Your task: Apart from the pictures, return every line of the listing exactly.

(Exercise material)

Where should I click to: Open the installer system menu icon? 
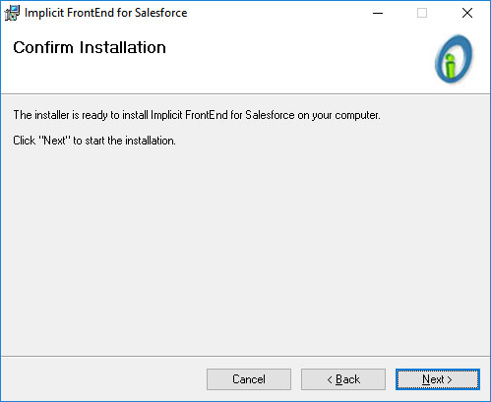point(12,13)
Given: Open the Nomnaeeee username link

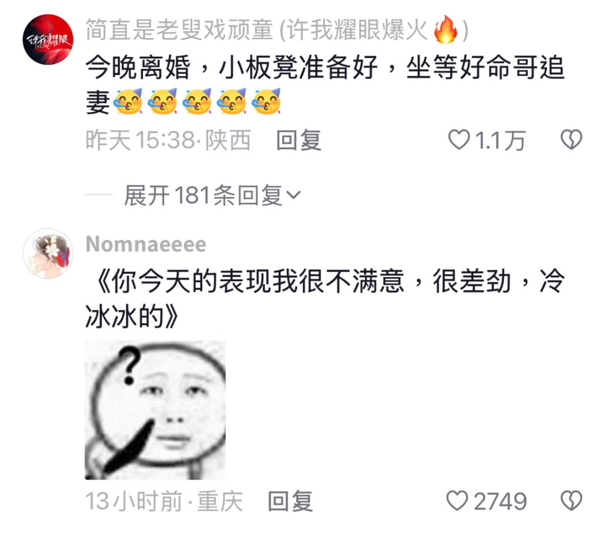Looking at the screenshot, I should 146,244.
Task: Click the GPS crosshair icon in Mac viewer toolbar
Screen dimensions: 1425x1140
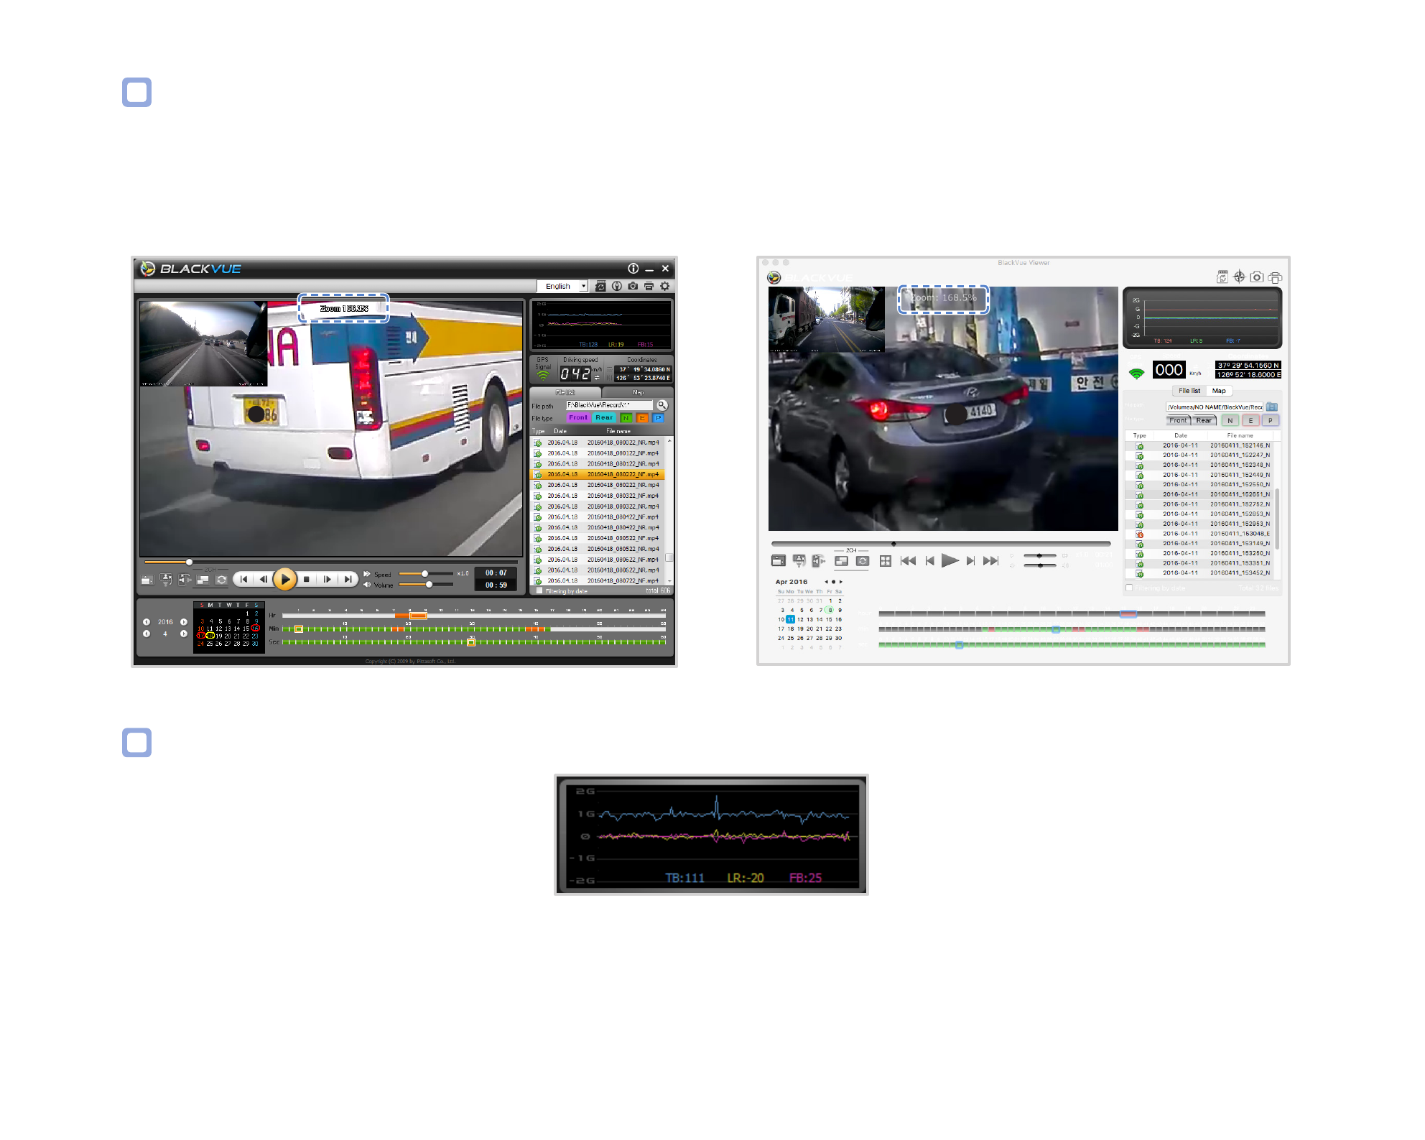Action: pos(1239,277)
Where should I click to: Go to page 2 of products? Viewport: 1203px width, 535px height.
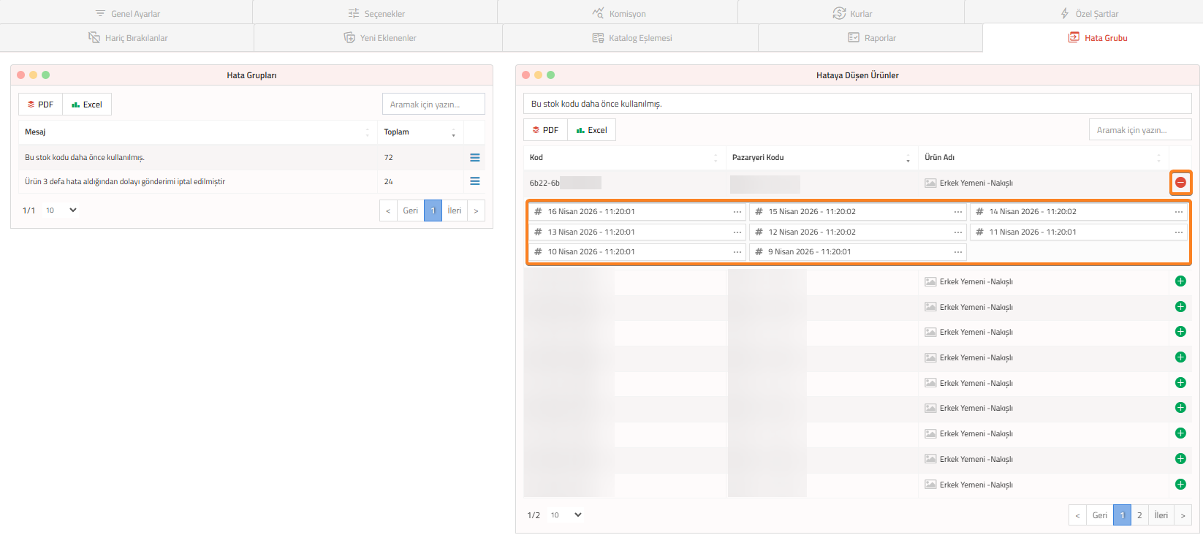pos(1139,515)
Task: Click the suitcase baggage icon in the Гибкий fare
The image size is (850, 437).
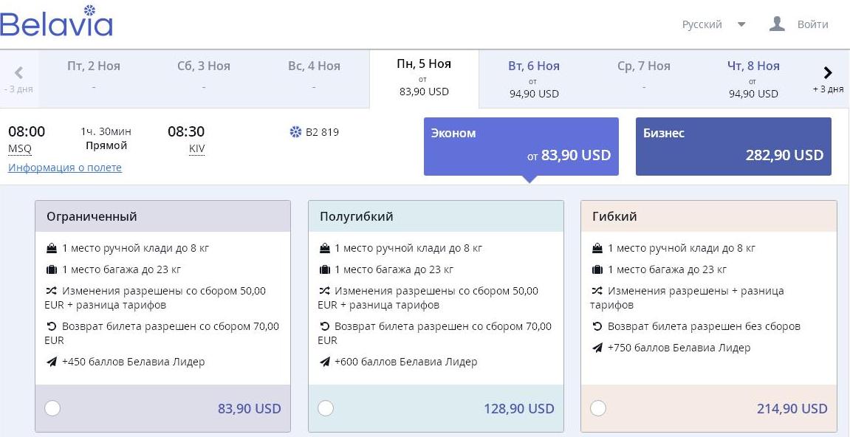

(End Exercise material)

Written response:
Where should I click to: Open the installer system menu icon? 
point(12,13)
Given: Open the Nomnaeeee username link

Looking at the screenshot, I should 146,244.
Task: Click the GPS crosshair icon in Mac viewer toolbar
Screen dimensions: 1425x1140
Action: pos(1239,277)
Where should I click to: Go to page 2 of products? Viewport: 1203px width, 535px height.
pos(1139,515)
Task: Click the suitcase baggage icon in the Гибкий fare
The image size is (850, 437).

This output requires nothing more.